§ PROBLEM DETAILS: An exact copy of all the entries below is what this task needs.

§ SOURCE MATERIAL:
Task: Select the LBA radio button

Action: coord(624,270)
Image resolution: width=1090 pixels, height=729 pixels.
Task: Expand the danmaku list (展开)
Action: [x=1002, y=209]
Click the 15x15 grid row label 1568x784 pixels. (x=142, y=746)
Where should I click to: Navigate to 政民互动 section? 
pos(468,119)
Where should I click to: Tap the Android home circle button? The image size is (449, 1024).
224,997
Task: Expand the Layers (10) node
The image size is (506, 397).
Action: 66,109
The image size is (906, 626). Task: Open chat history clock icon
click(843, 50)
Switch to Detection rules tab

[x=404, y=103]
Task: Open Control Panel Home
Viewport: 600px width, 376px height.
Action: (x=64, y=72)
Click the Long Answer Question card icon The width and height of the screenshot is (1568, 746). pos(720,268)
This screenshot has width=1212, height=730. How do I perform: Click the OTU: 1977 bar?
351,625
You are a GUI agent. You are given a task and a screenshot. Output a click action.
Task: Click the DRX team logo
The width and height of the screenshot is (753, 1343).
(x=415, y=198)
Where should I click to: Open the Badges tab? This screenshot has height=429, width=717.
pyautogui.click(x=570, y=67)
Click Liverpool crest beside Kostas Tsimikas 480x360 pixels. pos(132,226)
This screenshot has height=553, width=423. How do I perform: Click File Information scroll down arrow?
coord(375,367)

§ EXERCISE OUTPUT:
Task: Select the LBA radio button

Action: coord(624,270)
Image resolution: width=1090 pixels, height=729 pixels.
Task: Expand the danmaku list (展开)
Action: [x=1002, y=209]
Click the 15x15 grid row label 1568x784 pixels. (x=142, y=746)
Where should I click to: Navigate to 政民互动 section? 
pos(468,119)
Where should I click to: Tap the Android home circle button? The image size is (449, 1024).
224,997
Task: Expand the Layers (10) node
The image size is (506, 397).
Action: 66,109
The image size is (906, 626). Task: Open chat history clock icon
click(843, 50)
Switch to Detection rules tab

[x=404, y=103]
Task: Open Control Panel Home
Viewport: 600px width, 376px height.
Action: (x=64, y=72)
Click the Long Answer Question card icon The width and height of the screenshot is (1568, 746). pos(720,268)
This screenshot has width=1212, height=730. How do I perform: Click the OTU: 1977 bar?
351,625
You are a GUI agent. You are given a task and a screenshot. Output a click action.
Task: Click the DRX team logo
The width and height of the screenshot is (753, 1343).
(x=415, y=198)
Where should I click to: Open the Badges tab? This screenshot has height=429, width=717.
pyautogui.click(x=570, y=67)
Click Liverpool crest beside Kostas Tsimikas 480x360 pixels. pos(132,226)
This screenshot has height=553, width=423. How do I perform: Click File Information scroll down arrow?
coord(375,367)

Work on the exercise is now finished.